I'm not sure the relative cost is "clear" at all. Sorting, packaging, and shipping are actually pretty time-consuming processes. (In fact, that's one reason that local food banks would much rather have your money than your canned goods. A chief reason is that for the same money you spend on a can of beans to give to the food drive, they can buy a a whole case of cans from their suppliers. But another reason is that processing small batches of stuff is surprisingly costly -- whether cost is measured in hours or dollars.)
(02-02-2010 04:05 PM)emmiesix Wrote: how hard is it to send that clothing to your local women's or homeless shelter, or to contact local churches and synagogues and have them pick up the clothing (I'll bet at least some of them would) for their own supplies?
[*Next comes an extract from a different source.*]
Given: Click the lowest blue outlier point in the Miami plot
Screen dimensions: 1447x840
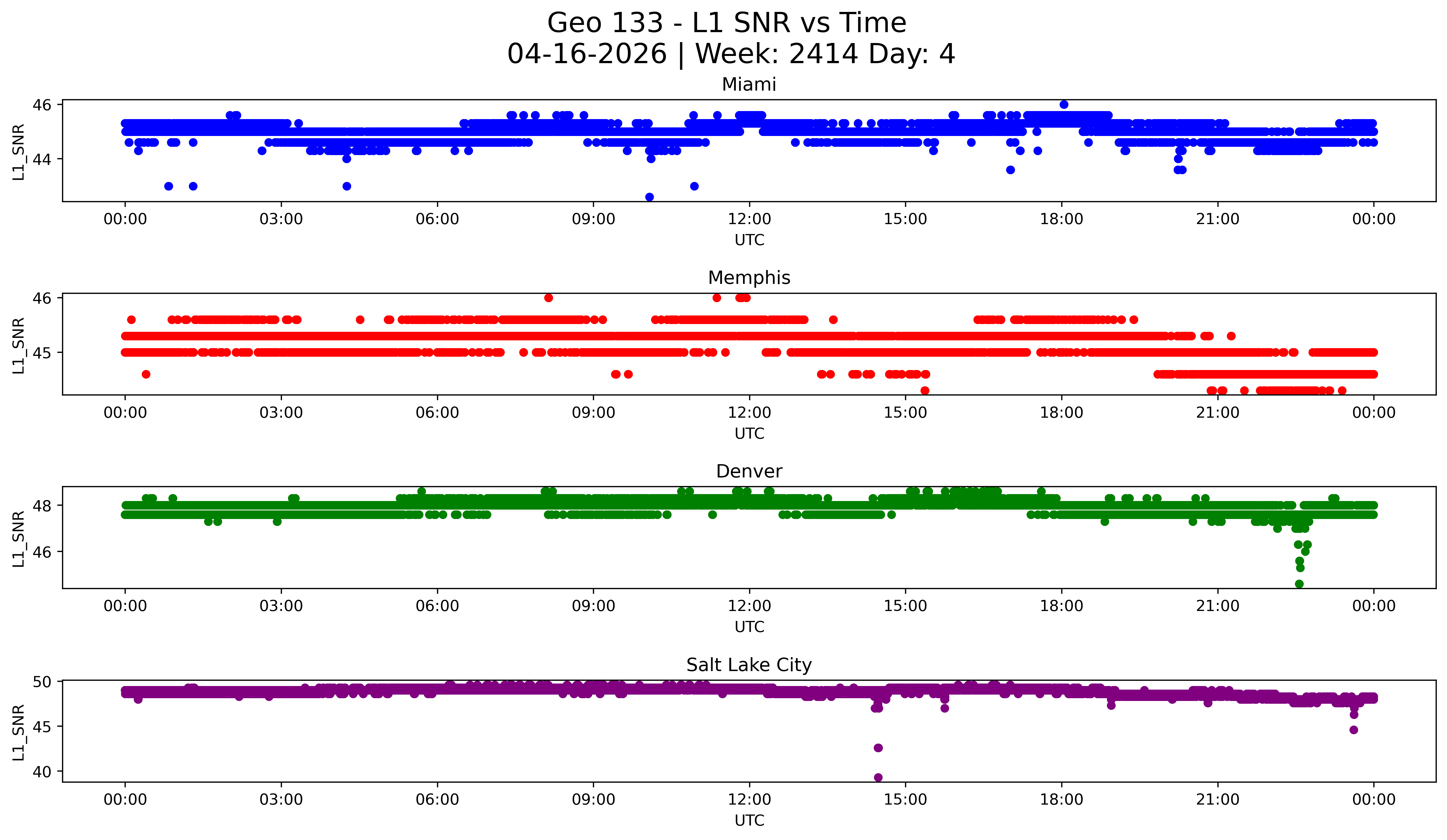Looking at the screenshot, I should [x=649, y=197].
I don't much about H&M, but it sounds like the Wal-Mart has a process for doing just that, but this case slipped through the cracks. Given that Wal-Mart is (one of?) the largest employers in the U.S., I am not sure the whole company should be tarred just because some employees in one location dropped the ball. And to revert to the food bank example, remember that one-time, odd-lot donations are far less cost effective -- to the business AND to the charity, in money AND in time -- than most people realize.
(02-02-2010 04:05 PM)emmiesix Wrote: At least some of this seems to have to do with creating artificial scarcity -- how else do you explain wanton destruction of material goods?
Sometimes goods are legally required to be destroyed:
-- intellectual property protection: the goods ripoff a trademark/patent/copyright.
-- contractual rights: the goods were made under an agreement that they would only be available for a certain time.
-- other legal prohibitions: goods made in violation of child labor laws.
At the margin, these may seem like examples of "artificial scarcity"; but no serious economist or historian would doubt that enforcement of IP and contractual rights, far from causing scarcity, is in fact an essential foundation for alleviating scarcity.
Maybe in the Wal-Mart case, the goods were supposed to go to a charity but got mistakenly mixed up with goods that were tagged for destruction because they were made by underage trademark pirates. And maybe the clerk who normally catches such errors was out that day serving at a soup kitchen -- or maybe he was at the dentist, or his kid's play, or hungover, or just blew it.